Copy out the part of the listing below that opens with the line containing "Given: Open the target quest icon" and closes with the line containing "pos(1016,853)", keeping every line unchanged.

-- Begin Working data --

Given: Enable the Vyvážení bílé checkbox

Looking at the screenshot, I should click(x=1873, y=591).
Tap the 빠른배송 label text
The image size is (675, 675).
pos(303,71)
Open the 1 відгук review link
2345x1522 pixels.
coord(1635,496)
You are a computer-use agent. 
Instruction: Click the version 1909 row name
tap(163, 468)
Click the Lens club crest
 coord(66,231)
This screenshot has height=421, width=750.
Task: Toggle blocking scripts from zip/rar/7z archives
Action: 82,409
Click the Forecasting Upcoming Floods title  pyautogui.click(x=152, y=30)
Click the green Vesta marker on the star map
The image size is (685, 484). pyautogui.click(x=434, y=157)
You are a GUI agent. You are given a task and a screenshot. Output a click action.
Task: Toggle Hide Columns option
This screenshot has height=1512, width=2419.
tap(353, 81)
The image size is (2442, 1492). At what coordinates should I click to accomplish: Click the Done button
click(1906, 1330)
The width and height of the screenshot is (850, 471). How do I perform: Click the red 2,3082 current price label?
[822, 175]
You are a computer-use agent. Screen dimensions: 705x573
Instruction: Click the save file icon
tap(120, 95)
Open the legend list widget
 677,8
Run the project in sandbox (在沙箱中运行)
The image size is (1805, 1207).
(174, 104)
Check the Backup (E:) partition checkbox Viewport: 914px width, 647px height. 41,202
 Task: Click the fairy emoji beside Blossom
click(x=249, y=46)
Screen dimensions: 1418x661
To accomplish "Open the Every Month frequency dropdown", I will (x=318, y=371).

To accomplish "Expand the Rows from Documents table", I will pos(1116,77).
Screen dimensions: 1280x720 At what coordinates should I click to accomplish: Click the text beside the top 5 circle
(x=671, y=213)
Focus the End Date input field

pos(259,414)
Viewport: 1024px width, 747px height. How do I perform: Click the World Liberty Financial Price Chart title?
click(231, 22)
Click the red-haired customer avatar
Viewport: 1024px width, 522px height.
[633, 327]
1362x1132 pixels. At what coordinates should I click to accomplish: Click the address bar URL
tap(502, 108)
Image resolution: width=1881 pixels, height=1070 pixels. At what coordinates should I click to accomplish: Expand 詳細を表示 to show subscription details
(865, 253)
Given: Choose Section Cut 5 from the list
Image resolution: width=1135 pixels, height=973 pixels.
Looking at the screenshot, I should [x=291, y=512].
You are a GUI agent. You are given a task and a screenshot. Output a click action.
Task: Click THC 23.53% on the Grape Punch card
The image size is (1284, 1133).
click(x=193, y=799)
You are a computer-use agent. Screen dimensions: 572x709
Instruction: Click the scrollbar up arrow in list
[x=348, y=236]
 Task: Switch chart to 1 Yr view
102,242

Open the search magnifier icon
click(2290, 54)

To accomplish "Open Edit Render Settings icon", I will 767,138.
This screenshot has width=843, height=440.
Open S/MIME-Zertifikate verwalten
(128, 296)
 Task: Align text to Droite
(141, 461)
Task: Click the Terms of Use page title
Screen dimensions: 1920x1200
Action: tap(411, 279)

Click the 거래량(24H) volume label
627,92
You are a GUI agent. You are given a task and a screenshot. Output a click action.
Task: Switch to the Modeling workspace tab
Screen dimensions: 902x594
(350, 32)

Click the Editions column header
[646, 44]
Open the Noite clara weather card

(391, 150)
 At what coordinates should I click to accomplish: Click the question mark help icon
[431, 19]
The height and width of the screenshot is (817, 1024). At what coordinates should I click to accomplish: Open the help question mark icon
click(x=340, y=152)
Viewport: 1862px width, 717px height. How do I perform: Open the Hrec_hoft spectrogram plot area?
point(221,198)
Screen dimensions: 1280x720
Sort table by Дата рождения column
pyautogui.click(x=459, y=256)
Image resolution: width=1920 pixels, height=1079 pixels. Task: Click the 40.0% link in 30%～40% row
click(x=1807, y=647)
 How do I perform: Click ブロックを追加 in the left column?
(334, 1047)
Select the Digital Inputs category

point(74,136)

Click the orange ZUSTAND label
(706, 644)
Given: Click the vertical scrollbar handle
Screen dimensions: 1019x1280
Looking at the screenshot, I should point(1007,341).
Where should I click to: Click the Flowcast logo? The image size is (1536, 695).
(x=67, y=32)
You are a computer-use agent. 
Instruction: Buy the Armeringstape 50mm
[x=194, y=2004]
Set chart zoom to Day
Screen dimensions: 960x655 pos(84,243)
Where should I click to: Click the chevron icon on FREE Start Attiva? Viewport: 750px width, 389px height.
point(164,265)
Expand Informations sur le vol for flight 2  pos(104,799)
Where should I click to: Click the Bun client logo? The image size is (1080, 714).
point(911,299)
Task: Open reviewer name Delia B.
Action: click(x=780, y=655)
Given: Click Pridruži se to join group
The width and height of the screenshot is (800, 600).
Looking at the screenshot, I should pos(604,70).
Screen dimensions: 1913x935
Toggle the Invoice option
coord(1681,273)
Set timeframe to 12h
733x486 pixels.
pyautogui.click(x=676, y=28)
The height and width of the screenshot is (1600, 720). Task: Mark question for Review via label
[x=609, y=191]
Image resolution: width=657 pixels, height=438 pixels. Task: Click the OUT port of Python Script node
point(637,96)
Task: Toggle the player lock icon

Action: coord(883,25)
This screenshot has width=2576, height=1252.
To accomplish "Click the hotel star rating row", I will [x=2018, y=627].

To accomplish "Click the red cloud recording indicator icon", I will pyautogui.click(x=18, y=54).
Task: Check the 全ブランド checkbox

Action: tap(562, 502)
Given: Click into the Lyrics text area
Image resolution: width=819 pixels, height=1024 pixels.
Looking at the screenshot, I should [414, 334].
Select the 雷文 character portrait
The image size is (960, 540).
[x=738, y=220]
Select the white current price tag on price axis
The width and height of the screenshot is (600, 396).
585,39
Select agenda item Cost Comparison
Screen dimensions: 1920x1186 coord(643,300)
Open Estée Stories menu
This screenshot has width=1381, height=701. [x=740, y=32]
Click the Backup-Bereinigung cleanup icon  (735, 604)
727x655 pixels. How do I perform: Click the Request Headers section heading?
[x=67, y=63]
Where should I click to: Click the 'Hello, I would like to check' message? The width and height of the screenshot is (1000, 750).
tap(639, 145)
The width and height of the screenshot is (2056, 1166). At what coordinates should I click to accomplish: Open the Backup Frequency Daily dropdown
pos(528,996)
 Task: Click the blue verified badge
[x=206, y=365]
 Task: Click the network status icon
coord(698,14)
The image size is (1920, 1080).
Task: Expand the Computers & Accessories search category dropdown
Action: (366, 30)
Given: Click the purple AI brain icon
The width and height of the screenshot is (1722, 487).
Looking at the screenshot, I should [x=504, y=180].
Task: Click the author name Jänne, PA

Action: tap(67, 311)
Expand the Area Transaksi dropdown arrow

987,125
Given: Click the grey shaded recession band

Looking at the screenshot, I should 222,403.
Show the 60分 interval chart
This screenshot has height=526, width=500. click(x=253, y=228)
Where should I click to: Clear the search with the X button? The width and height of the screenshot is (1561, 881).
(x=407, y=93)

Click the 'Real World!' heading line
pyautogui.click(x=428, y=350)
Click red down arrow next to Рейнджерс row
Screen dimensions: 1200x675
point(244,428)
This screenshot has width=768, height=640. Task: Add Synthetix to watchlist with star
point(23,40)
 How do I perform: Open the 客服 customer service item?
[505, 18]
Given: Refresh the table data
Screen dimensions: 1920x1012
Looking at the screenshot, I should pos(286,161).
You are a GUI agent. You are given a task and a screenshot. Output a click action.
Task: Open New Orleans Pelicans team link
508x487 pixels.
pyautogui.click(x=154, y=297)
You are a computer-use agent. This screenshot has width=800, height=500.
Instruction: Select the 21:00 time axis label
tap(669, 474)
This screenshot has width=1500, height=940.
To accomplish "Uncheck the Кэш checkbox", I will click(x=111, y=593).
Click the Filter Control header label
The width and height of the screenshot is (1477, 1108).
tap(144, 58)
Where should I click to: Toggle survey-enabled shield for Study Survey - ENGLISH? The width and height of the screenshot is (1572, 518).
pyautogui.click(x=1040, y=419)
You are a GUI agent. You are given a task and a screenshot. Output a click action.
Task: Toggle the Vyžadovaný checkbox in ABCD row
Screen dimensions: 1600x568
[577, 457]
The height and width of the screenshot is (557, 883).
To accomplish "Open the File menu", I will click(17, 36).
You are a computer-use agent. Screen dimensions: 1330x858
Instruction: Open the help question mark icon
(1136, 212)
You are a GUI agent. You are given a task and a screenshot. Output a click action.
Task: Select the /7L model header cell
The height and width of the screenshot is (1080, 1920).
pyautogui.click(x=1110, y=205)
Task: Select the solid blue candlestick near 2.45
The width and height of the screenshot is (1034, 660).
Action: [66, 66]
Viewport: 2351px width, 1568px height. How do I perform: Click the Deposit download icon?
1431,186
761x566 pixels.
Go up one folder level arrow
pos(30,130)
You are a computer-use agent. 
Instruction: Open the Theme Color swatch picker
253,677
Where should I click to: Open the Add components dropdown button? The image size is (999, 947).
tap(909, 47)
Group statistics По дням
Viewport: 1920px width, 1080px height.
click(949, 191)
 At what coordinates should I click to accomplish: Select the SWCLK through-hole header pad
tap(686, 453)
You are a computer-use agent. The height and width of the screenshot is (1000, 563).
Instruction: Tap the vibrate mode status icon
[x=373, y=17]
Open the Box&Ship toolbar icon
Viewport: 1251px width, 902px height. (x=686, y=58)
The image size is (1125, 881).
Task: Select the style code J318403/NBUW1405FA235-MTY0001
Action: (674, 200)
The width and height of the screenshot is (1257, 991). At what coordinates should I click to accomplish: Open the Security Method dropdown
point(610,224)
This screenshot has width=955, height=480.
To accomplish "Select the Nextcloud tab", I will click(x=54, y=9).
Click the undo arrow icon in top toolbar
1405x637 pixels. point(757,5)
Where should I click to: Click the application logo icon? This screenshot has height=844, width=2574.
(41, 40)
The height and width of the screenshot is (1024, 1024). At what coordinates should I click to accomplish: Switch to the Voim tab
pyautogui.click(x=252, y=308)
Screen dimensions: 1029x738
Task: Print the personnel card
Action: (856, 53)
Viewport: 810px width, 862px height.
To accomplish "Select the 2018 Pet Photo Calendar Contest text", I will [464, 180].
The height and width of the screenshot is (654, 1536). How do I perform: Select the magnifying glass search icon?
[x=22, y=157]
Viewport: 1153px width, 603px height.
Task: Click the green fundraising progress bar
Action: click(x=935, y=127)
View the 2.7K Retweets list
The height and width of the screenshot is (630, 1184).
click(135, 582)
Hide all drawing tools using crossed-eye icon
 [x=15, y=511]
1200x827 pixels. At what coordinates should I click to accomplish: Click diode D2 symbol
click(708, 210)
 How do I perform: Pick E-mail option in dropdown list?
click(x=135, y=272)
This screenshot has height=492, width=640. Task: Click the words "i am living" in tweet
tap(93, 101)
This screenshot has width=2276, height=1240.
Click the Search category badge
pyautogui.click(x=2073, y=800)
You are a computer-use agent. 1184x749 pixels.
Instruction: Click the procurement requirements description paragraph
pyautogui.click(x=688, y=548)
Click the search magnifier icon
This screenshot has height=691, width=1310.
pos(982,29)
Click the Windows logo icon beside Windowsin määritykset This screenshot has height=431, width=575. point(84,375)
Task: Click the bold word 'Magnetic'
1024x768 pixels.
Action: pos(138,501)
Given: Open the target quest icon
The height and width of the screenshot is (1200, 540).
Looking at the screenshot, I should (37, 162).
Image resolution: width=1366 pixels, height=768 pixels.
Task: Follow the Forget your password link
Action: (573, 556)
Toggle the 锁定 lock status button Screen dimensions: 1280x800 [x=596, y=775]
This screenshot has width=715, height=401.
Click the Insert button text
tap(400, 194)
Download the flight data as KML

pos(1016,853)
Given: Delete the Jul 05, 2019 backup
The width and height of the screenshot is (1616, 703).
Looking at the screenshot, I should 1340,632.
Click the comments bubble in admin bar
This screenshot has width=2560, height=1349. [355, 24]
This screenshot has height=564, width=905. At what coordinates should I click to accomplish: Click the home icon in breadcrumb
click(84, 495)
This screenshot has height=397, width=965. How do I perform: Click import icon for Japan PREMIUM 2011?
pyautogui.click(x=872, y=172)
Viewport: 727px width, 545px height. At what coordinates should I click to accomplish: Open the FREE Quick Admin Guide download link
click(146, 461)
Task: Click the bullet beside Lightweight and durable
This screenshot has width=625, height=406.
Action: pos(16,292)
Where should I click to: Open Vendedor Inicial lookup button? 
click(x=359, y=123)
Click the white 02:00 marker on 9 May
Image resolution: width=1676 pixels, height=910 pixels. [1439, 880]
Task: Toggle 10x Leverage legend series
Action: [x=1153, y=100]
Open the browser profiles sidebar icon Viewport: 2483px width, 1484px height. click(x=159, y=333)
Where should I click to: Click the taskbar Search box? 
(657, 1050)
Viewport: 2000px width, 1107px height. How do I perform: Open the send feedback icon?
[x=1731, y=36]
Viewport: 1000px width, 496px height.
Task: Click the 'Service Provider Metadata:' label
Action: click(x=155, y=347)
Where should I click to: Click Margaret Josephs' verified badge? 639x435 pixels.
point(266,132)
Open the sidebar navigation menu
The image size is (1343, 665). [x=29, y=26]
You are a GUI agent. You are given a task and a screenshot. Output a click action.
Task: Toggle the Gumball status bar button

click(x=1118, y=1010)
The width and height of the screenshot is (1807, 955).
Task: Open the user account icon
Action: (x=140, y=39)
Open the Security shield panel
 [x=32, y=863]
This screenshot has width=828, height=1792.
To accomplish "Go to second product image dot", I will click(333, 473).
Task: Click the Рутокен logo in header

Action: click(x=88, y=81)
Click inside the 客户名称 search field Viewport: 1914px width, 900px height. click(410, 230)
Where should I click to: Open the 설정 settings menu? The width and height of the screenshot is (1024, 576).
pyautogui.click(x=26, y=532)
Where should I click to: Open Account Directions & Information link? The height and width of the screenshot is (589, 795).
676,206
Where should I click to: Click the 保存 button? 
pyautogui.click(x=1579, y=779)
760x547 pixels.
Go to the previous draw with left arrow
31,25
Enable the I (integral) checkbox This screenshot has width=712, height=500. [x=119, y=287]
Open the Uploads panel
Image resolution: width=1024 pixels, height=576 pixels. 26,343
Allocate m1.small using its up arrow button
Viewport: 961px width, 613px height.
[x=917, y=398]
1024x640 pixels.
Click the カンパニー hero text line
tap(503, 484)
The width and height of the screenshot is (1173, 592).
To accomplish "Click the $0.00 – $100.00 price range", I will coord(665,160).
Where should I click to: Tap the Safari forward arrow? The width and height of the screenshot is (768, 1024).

-- End Working data --

- Correct output:
Given: Open the target quest icon
The height and width of the screenshot is (1200, 540).
Looking at the screenshot, I should (37, 162).
Image resolution: width=1366 pixels, height=768 pixels.
Task: Follow the Forget your password link
Action: (573, 556)
Toggle the 锁定 lock status button Screen dimensions: 1280x800 [x=596, y=775]
This screenshot has width=715, height=401.
Click the Insert button text
tap(400, 194)
Download the flight data as KML

pos(1016,853)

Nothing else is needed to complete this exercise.